You’ll get four hours or more from the built-in battery before resorting to the 12v charger. Charging at home is made simple by a dedicated USB dock that forms part of the PC-based TomTom HOME software package.
New to TomTom this year is MapShare, an on-line community of users sharing road updates and corrections made on the device while you are in the car, then uploaded via HOME.
Anyway – let’s hit the road. TomToms are made for the simplicity-craving user. Shop-fresh, the Go starts up in beginner mode, which reduces the available route options.

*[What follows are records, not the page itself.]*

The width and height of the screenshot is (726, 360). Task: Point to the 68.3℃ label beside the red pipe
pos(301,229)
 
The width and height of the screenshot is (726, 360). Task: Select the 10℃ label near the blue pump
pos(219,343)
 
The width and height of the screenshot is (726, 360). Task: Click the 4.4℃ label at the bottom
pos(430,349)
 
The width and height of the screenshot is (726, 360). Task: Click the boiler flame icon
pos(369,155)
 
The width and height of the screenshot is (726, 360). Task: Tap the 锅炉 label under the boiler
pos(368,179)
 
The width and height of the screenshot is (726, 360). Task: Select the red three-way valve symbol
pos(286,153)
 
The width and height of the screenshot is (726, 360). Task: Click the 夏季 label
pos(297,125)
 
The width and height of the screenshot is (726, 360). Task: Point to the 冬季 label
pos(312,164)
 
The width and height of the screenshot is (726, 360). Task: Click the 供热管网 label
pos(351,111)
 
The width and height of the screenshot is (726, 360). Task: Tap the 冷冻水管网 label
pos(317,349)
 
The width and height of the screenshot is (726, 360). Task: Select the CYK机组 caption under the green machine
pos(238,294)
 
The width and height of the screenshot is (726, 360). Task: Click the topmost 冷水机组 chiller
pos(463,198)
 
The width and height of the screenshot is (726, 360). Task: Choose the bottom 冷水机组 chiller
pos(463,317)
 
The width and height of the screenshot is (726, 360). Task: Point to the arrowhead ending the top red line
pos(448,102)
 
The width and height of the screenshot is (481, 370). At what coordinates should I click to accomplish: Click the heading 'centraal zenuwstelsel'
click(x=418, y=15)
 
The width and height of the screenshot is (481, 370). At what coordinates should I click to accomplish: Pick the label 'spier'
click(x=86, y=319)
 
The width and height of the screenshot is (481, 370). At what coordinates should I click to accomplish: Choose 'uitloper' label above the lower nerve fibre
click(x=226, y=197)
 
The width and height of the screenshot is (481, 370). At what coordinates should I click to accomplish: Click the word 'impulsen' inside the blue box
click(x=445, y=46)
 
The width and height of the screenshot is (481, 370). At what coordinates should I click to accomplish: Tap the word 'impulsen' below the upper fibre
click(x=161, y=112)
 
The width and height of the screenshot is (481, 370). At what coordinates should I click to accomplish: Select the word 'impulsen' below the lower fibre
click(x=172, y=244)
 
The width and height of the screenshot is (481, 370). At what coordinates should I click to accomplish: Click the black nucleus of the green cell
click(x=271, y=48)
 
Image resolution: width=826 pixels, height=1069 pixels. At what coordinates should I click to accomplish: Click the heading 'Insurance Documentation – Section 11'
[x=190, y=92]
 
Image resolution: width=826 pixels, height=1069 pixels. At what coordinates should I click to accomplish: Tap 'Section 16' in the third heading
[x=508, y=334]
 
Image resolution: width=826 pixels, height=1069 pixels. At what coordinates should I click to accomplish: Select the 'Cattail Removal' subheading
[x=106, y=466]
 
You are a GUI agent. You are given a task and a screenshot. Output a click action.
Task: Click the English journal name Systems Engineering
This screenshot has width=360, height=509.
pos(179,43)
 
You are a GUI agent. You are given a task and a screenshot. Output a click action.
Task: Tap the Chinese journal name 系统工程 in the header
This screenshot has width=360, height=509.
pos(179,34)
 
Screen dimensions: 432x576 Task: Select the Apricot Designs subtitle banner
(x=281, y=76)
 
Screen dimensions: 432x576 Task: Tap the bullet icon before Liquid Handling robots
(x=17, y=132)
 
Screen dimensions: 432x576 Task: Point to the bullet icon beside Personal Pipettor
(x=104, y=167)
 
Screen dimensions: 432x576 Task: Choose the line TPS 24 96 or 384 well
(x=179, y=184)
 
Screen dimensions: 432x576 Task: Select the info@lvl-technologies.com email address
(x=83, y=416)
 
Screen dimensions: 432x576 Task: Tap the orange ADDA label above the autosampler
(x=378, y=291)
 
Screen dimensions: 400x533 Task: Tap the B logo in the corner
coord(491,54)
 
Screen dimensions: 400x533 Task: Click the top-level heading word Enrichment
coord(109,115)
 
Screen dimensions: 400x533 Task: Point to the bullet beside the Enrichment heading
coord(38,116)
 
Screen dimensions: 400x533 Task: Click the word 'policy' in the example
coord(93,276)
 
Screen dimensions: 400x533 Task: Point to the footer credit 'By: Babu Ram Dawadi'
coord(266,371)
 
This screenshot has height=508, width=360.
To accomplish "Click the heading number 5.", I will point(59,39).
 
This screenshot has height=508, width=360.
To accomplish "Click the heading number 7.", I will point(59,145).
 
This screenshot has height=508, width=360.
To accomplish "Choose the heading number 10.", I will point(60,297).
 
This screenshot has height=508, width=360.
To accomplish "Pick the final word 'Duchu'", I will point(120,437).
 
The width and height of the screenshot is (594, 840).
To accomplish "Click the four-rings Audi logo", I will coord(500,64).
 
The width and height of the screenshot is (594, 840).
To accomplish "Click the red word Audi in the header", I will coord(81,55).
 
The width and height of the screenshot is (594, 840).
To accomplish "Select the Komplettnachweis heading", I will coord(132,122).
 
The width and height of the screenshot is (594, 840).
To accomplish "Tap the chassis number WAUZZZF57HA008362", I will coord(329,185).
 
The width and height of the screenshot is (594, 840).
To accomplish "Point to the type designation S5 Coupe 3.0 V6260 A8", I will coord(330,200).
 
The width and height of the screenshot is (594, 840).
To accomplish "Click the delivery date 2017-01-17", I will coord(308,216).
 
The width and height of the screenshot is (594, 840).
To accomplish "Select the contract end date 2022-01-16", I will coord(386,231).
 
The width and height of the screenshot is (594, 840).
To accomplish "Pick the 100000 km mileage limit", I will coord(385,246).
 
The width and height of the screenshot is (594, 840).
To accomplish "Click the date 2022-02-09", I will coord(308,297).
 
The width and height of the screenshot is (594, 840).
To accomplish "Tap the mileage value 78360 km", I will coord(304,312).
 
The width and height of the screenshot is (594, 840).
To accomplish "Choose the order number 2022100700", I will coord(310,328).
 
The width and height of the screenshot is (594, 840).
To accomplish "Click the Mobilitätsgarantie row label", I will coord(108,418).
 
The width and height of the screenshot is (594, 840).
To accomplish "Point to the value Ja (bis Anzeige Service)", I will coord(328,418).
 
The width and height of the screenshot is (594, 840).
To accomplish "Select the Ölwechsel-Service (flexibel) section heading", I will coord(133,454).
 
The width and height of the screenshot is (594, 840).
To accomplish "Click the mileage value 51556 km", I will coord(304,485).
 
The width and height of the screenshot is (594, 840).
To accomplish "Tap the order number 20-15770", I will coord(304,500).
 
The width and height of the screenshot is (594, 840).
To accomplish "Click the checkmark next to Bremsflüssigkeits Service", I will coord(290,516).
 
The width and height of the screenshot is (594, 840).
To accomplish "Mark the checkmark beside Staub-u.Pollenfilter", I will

Destination address or Point-of-Interest entry is straightforward, via icon-based menus and big-button on-screen keyboard. The main map screen is heavily stylised but exceptionally clear, with a customisable info panel showing details like speed and ETA. The speaker is strong, and the Go is quick to recalculate if forced off-route, although the volume controls are a little hard to find in a hurry.
But this is child’s play. Turn off beginner’s mode and get deep into those menus. Through your Bluetooth mobile, the Go will act as a handsfree, read text messages and download speed camera, traffic and weather reports over your data connection. Run the voice instructions through your car stereo using the FM transmitter. Or connect your iPod for a musical accompaniment. Or set destinations verbally using speech recognition.
This is why the Go excels –solid, dependable sat-nav, seamlessly enhanced by as many high-tech tricks as you care to activate.